Laura Michalchyshyn, the Chief Creative Officer at Blue Ant Media, is from Winnipeg and worked at the Film Group in 1993, shortly after getting her master's degree. She and Dave worked together at the Group and became friends as he helped her by handling the print traffic and distribution details for the first all-woman film and video festival in Winnipeg, Revisions. Ten years later, when Barber turned 50, Michalchyshyn was in town and convinced Dave that he should celebrate his birthday by throwing his first and only big party at his apartment. She recalls that Barber said, "‘Okay, Laura, but you've got to help clean up.' 
 
"His apartment was more of a man cave than even his office at the Film Group.
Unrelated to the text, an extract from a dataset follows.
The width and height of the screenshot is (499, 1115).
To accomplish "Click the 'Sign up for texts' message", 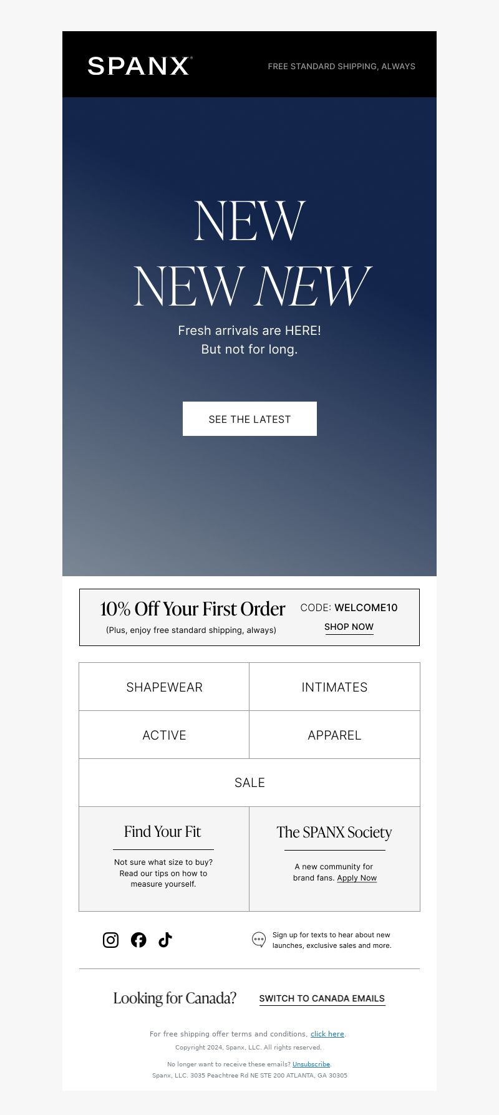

It was old and cool looking although he never renovated it to look quaint. There were lots of film books, picture books, art books, photo books. Dave had posters rolled up that hadn't been opened. He said to me, ‘One day I'm going to frame all these posters.' And I said, ‘you're never doing that.' He was a film archivist. 
 
"It took us almost a week to clear out what felt like four hundred years of newspapers and magazines. We took stuff to thrift stores [but kept all the archival material]. We had so much fun. And then we brought in beer and wine and hors d'oeuvres. David said, ‘Laura, this is my territory, you're the only person that'll see it before I'm dead.' I had a very big spot in my heart for him. He was a brother to me.
 
"When I read one of his niece's tribute on Facebook, I thought, ‘he always ate hamburgers and french fries.' Dave's diet was the worst-ever. We used to make fun of him, saying if you don't change, you're going to have a heart attack. And he'd reply ‘I'm going to die loving them. ‘"
 
Photo courtesy of the Winnipeg Film Group
Not many programmers end up making films but Barber got involved in two. Will the Real Dave Barber Please Stand Up (2014) is the hilarious but slightly sad documentary about Barber receiving the Queen's Diamond Jubilee Award at a very stuffy ceremony only to discover that another Manitoba Dave Barber was the real winner. The film beautifully exemplifies his dry wit. The other, a feature, is Tales from the Winnipeg Film Group(2017), which Barber made with documentarian Kevin Nikkel. Comments McSorley, "I was impressed. Dave was the institutional memory and, in a way, the embodiment of the group, so for him to work with Kevin was ideal. The film was so personal and yet it told the story well."
 
Rankin believes that "The power that Dave amassed—and he did have institutional power—was invested in community building 100 per cent. When you talk about the Winnipeg style and the obsessions that unite Winnipeg filmmakers—the things we find interesting and gravitate to—Dave shared all of that and really nurtured it. We live in a world where a lot of the gatekeepers and tastemakers focus on professional product and Spielbergian gloss—high production values. Dave got behind things that were really out-there--almost antipathetic to conventional wisdom. He was a big part of the whole Winnipeg aesthetic."
 
Gonick says, "Dave always brought people together for filmmaking. His memorial was organized right after he passed away, in a beer garden on Portage Avenue. Well over a hundred people showed up. It was Winnipeg's film community and it felt really poetic to see them, remembering him in his death. It was during COVID, so all the filmmakers got to see each other because of Dave,and his passing. Even in his death, Dave was still helping to connect people around the block around the idea of Cinema."